> Aim:
Recast the data below as a numbered list, one line per item, leaving out any blank lines.

> Dataset entries:
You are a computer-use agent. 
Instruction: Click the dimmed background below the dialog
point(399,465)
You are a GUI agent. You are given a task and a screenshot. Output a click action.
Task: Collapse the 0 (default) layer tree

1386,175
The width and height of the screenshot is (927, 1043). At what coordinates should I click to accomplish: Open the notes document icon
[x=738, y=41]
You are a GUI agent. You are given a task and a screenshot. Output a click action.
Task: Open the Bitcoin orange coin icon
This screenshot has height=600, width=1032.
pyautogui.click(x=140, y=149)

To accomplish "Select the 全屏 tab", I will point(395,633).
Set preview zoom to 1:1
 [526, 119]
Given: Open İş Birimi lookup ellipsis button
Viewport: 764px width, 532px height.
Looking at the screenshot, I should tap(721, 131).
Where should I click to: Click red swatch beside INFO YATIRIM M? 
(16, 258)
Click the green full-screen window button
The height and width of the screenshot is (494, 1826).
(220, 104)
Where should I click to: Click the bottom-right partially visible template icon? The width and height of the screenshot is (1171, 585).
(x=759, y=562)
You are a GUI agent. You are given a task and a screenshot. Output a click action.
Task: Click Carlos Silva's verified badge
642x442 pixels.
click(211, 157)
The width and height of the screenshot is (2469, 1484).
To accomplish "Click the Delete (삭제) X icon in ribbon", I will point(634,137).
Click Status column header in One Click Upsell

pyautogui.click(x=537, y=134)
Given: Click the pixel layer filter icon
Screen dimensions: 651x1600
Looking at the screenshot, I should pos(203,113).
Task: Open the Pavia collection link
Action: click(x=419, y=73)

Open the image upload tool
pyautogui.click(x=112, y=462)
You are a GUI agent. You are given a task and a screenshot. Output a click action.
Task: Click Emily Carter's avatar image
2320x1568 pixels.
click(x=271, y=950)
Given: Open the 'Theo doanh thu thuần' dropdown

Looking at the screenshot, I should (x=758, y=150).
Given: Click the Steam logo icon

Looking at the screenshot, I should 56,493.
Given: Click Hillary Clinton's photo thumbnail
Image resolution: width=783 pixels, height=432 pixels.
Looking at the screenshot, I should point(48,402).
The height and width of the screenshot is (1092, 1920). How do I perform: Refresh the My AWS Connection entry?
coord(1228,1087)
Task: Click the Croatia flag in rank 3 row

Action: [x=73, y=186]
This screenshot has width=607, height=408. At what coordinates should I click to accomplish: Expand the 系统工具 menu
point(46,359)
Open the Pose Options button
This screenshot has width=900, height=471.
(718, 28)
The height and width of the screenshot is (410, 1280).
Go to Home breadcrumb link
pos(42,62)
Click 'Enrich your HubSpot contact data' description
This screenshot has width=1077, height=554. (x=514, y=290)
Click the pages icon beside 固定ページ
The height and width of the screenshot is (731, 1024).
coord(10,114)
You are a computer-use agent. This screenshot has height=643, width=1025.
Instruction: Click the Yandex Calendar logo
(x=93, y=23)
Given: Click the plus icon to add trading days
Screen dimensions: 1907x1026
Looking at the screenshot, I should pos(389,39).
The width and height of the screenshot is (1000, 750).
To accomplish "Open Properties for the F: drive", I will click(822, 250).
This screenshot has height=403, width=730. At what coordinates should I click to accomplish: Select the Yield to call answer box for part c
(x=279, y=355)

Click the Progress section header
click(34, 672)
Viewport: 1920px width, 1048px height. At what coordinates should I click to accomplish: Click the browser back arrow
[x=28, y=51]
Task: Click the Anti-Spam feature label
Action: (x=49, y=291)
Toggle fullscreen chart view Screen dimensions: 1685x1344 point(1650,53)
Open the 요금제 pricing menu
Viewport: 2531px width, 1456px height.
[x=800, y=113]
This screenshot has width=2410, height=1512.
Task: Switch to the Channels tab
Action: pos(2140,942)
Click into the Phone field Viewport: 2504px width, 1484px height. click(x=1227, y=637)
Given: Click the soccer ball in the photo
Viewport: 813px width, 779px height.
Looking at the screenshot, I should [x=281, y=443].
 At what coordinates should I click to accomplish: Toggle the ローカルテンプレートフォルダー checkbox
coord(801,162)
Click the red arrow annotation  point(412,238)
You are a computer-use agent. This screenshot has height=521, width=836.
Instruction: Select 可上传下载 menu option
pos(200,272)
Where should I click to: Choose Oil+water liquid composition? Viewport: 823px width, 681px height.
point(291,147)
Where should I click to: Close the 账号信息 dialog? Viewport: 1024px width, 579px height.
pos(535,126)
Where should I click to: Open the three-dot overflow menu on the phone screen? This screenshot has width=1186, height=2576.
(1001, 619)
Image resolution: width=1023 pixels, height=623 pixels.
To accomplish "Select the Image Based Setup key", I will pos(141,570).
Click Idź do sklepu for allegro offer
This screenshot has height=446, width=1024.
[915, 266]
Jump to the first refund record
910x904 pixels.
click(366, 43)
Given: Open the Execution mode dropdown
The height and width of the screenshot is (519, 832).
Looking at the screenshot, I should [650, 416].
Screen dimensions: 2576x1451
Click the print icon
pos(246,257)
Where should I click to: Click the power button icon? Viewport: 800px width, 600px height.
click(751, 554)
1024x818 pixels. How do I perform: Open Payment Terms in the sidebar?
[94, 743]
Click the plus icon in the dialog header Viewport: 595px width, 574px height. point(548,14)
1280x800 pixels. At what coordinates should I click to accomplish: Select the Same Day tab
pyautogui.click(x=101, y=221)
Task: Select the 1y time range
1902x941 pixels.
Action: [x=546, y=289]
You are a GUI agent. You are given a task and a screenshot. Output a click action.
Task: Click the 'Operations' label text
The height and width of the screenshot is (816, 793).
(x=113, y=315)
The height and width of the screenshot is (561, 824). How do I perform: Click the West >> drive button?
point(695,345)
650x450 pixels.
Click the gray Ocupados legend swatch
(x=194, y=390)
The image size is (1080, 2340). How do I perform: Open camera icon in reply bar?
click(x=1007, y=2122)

> Solution below:
1. You are a computer-use agent. 
2. Instruction: Click the dimmed background below the dialog
3. point(399,465)
4. You are a GUI agent. You are given a task and a screenshot. Output a click action.
5. Task: Collapse the 0 (default) layer tree
6. 1386,175
7. The width and height of the screenshot is (927, 1043). At what coordinates should I click to accomplish: Open the notes document icon
8. [x=738, y=41]
9. You are a GUI agent. You are given a task and a screenshot. Output a click action.
10. Task: Open the Bitcoin orange coin icon
11. This screenshot has height=600, width=1032.
12. pyautogui.click(x=140, y=149)
13. To accomplish "Select the 全屏 tab", I will point(395,633).
14. Set preview zoom to 1:1
15.  [526, 119]
16. Given: Open İş Birimi lookup ellipsis button
17. Viewport: 764px width, 532px height.
18. Looking at the screenshot, I should tap(721, 131).
19. Where should I click to: Click red swatch beside INFO YATIRIM M? 
20. (16, 258)
21. Click the green full-screen window button
22. The height and width of the screenshot is (494, 1826).
23. (220, 104)
24. Where should I click to: Click the bottom-right partially visible template icon? The width and height of the screenshot is (1171, 585).
25. (x=759, y=562)
26. You are a GUI agent. You are given a task and a screenshot. Output a click action.
27. Task: Click Carlos Silva's verified badge
28. 642x442 pixels.
29. click(211, 157)
30. The width and height of the screenshot is (2469, 1484).
31. To accomplish "Click the Delete (삭제) X icon in ribbon", I will point(634,137).
32. Click Status column header in One Click Upsell
33. pyautogui.click(x=537, y=134)
34. Given: Click the pixel layer filter icon
35. Screen dimensions: 651x1600
36. Looking at the screenshot, I should pos(203,113).
37. Task: Open the Pavia collection link
38. Action: click(x=419, y=73)
39. Open the image upload tool
40. pyautogui.click(x=112, y=462)
41. You are a GUI agent. You are given a task and a screenshot. Output a click action.
42. Task: Click Emily Carter's avatar image
43. 2320x1568 pixels.
44. click(x=271, y=950)
45. Given: Open the 'Theo doanh thu thuần' dropdown
46. Looking at the screenshot, I should (x=758, y=150).
47. Given: Click the Steam logo icon
48. Looking at the screenshot, I should 56,493.
49. Given: Click Hillary Clinton's photo thumbnail
50. Image resolution: width=783 pixels, height=432 pixels.
51. Looking at the screenshot, I should point(48,402).
52. The height and width of the screenshot is (1092, 1920). How do I perform: Refresh the My AWS Connection entry?
53. coord(1228,1087)
54. Task: Click the Croatia flag in rank 3 row
55. Action: [x=73, y=186]
56. This screenshot has width=607, height=408. At what coordinates should I click to accomplish: Expand the 系统工具 menu
57. point(46,359)
58. Open the Pose Options button
59. This screenshot has width=900, height=471.
60. (718, 28)
61. The height and width of the screenshot is (410, 1280).
62. Go to Home breadcrumb link
63. pos(42,62)
64. Click 'Enrich your HubSpot contact data' description
65. This screenshot has width=1077, height=554. (x=514, y=290)
66. Click the pages icon beside 固定ページ
67. The height and width of the screenshot is (731, 1024).
68. coord(10,114)
69. You are a computer-use agent. This screenshot has height=643, width=1025.
70. Instruction: Click the Yandex Calendar logo
71. (x=93, y=23)
72. Given: Click the plus icon to add trading days
73. Screen dimensions: 1907x1026
74. Looking at the screenshot, I should pos(389,39).
75. The width and height of the screenshot is (1000, 750).
76. To accomplish "Open Properties for the F: drive", I will click(822, 250).
77. This screenshot has height=403, width=730. At what coordinates should I click to accomplish: Select the Yield to call answer box for part c
78. (x=279, y=355)
79. Click the Progress section header
80. click(34, 672)
81. Viewport: 1920px width, 1048px height. At what coordinates should I click to accomplish: Click the browser back arrow
82. [x=28, y=51]
83. Task: Click the Anti-Spam feature label
84. Action: (x=49, y=291)
85. Toggle fullscreen chart view Screen dimensions: 1685x1344 point(1650,53)
86. Open the 요금제 pricing menu
87. Viewport: 2531px width, 1456px height.
88. [x=800, y=113]
89. This screenshot has width=2410, height=1512.
90. Task: Switch to the Channels tab
91. Action: pos(2140,942)
92. Click into the Phone field Viewport: 2504px width, 1484px height. click(x=1227, y=637)
93. Given: Click the soccer ball in the photo
94. Viewport: 813px width, 779px height.
95. Looking at the screenshot, I should [x=281, y=443].
96.  At what coordinates should I click to accomplish: Toggle the ローカルテンプレートフォルダー checkbox
97. coord(801,162)
98. Click the red arrow annotation  point(412,238)
99. You are a computer-use agent. This screenshot has height=521, width=836.
100. Instruction: Select 可上传下载 menu option
101. pos(200,272)
102. Where should I click to: Choose Oil+water liquid composition? Viewport: 823px width, 681px height.
103. point(291,147)
104. Where should I click to: Close the 账号信息 dialog? Viewport: 1024px width, 579px height.
105. pos(535,126)
106. Where should I click to: Open the three-dot overflow menu on the phone screen? This screenshot has width=1186, height=2576.
107. (1001, 619)
108. Image resolution: width=1023 pixels, height=623 pixels.
109. To accomplish "Select the Image Based Setup key", I will pos(141,570).
110. Click Idź do sklepu for allegro offer
111. This screenshot has height=446, width=1024.
112. [915, 266]
113. Jump to the first refund record
114. 910x904 pixels.
115. click(366, 43)
116. Given: Open the Execution mode dropdown
117. The height and width of the screenshot is (519, 832).
118. Looking at the screenshot, I should [650, 416].
119. Screen dimensions: 2576x1451
120. Click the print icon
121. pos(246,257)
122. Where should I click to: Click the power button icon? Viewport: 800px width, 600px height.
123. click(751, 554)
124. 1024x818 pixels. How do I perform: Open Payment Terms in the sidebar?
125. [94, 743]
126. Click the plus icon in the dialog header Viewport: 595px width, 574px height. point(548,14)
127. 1280x800 pixels. At what coordinates should I click to accomplish: Select the Same Day tab
128. pyautogui.click(x=101, y=221)
129. Task: Select the 1y time range
130. 1902x941 pixels.
131. Action: [x=546, y=289]
132. You are a GUI agent. You are given a task and a screenshot. Output a click action.
133. Task: Click the 'Operations' label text
134. The height and width of the screenshot is (816, 793).
135. (x=113, y=315)
136. The height and width of the screenshot is (561, 824). How do I perform: Click the West >> drive button?
137. point(695,345)
138. 650x450 pixels.
139. Click the gray Ocupados legend swatch
140. (x=194, y=390)
141. The image size is (1080, 2340). How do I perform: Open camera icon in reply bar?
142. click(x=1007, y=2122)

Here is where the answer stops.